Pursued by $45tn of investments, using the broadest classification, ESG is weighed down by inconsistent, blurry metrics. Investors and lobbyists use different evaluation standards and goals, which focus on varied issues such as CO2 emissions and diversity. Metrics also depend on business models.

Without a clear, unified compass, companies that measure themselves against today’s standards risk seeming off base once a more consistent regulator-led direction emerges (for example, from worker audits, the COP26 summit and the Paris Club lender nations).

ESG is not without cost and the best hope for long-term success lies with business leaders’ ability to stay attuned to its impact and unintended consequences. For example, while the case for diversity is incontrovertible, efforts at inclusion should account for the possible casualties of positive discrimination.

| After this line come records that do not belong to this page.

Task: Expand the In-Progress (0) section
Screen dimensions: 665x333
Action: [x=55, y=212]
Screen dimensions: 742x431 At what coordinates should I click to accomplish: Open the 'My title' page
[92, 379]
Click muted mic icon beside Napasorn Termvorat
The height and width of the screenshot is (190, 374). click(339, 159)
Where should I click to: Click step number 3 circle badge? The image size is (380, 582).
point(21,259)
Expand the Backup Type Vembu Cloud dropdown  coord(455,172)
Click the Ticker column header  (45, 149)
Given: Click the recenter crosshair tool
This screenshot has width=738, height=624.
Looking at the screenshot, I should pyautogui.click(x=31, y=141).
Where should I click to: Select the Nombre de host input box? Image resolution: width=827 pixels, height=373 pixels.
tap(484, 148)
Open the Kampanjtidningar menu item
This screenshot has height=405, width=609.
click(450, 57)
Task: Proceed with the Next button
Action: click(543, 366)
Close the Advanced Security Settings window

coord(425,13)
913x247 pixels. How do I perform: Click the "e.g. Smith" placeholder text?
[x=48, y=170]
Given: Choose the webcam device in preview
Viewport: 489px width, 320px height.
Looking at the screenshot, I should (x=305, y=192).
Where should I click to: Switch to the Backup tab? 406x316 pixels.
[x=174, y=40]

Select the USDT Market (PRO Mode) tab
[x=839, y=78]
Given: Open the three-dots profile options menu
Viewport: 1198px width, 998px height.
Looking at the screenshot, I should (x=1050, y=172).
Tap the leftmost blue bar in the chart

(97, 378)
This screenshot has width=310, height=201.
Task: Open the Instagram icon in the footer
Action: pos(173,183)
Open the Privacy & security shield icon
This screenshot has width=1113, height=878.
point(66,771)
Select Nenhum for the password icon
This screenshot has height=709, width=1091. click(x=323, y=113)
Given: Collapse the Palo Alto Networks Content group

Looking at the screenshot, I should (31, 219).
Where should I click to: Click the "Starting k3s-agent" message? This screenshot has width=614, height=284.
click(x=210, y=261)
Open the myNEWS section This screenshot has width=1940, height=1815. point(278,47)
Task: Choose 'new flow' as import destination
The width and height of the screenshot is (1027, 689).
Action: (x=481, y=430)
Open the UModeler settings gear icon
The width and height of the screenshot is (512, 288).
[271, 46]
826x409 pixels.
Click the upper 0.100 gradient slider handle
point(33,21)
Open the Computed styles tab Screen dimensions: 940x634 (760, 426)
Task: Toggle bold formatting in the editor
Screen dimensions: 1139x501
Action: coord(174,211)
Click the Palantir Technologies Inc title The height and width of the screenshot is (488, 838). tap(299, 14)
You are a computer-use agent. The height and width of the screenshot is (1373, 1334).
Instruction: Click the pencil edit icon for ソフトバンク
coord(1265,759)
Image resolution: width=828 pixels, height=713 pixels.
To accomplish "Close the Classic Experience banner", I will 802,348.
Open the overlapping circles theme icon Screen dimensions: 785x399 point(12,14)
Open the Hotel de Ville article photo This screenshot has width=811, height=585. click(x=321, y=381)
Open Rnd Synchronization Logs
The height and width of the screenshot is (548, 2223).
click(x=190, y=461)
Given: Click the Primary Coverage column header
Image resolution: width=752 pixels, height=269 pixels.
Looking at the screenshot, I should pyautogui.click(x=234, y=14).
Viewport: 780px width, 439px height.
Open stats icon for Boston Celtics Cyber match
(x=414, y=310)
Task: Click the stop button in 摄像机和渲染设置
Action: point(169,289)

Furthermore, despite ESG advocates setting a strong and singular direction for governance, organisations have to maintain their operations and value while managing assets and people in a world where cultural and ethical values are far from universal. While laudable, a heightened focus on ethics (such as human rights, environmental concerns, gender and racial parity, data privacy and worker advocacy) places additional stress on global companies.

It is often asked if advocates appreciate that ESG is largely viewed from the west’s narrow and wealthy economic perspective. To be truly sustainable, ESG demands global solutions to global problems. Proposals need to be scalable, exportable and palatable to emerging countries like India and China, or no effort will truly move the needle.

Much of the agenda is too rigid, requires aggressive timelines and lacks the spirit of innovation to achieve long-term societal progress. Stakeholders’ interests differ, so ESG solutions must be nuanced, balanced and trade off speed of implementation against the breadth and depth of change.

Business leaders are aware of the need for greater focus and prioritisation of ESG. We also understand that deadlines can provide important levers for senior managers to spur their organisations into action. After all, in the face of pressure for a solution to the global pandemic, vaccines were produced in months instead of the usual 10 years.

I live at the crossroads of these tensions every day. Raised in Africa, I have lived in energy poverty, and seen how it continues to impede living standards globally. As a board member of a global energy company, I have seen much investment in the energy transition. Yet from my role with a university endowment, I have also been under pressure to divest from energy corporations. 

Business leaders must solve ESG concerns in ways that do not set corporations on a path to failure in the long term. They must have the boldness to adopt a flexible, measured and experimental agenda for lasting change. In this sense, they must push back against the politically led narrative that wants imperfect ESG changes at any cost.